A Death at the Hands of

A Death at the Hands of

Meghan Rose Allen

“I don’t deserve this,” she might have said. “Do I?”

***

    They shot her in the head and buried her on the beach where the dunes meet the sand. Wrapped and weighted. I wasn’t there when they dug her up. Someone must have been. Someone must have found her. The Garda in Ireland or the army or a man walking a dog, a big dog as hairy as a Shetland pony, digging in the brown sand until it found something. A piece of plastic. A hand. I don’t know. I wasn’t there.

***

    Mary goes on the news.

“I don’t care,” she tells the newscaster, her accent muddled about from all those years in London and then Sydney and then Montreal. “They can retaliate all they want to.
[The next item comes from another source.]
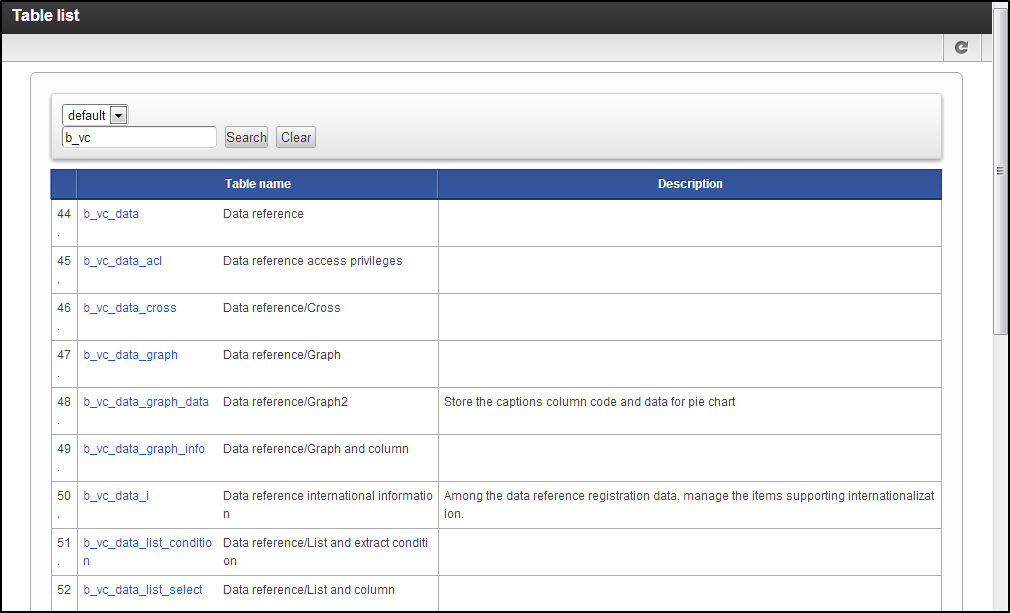The height and width of the screenshot is (613, 1010).
Task: Open the b_vc_data_graph_data table link
Action: point(146,402)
I saw who came to the door that night. Three of them had masks, but two didn’t. I saw and so did half the people on the estate. No one’s been willing to speak up for forty years. Fine then. I will. I’m only back here for one more week. Let them try.”

Mary says she will talk to the police, if they ask.

“No one in power wants to rehash all that, especially for some poor washerwoman from West Belfast,” Mary says. “Derailing all the good work that’s been done since then. I do understand. But in another way, they killed my mother. Why shouldn’t someone answer to that?”

***

    Mary calls my mobile from the cab driving her back from the studio.

“They’re going to shoot you too,” I say. “You know that.”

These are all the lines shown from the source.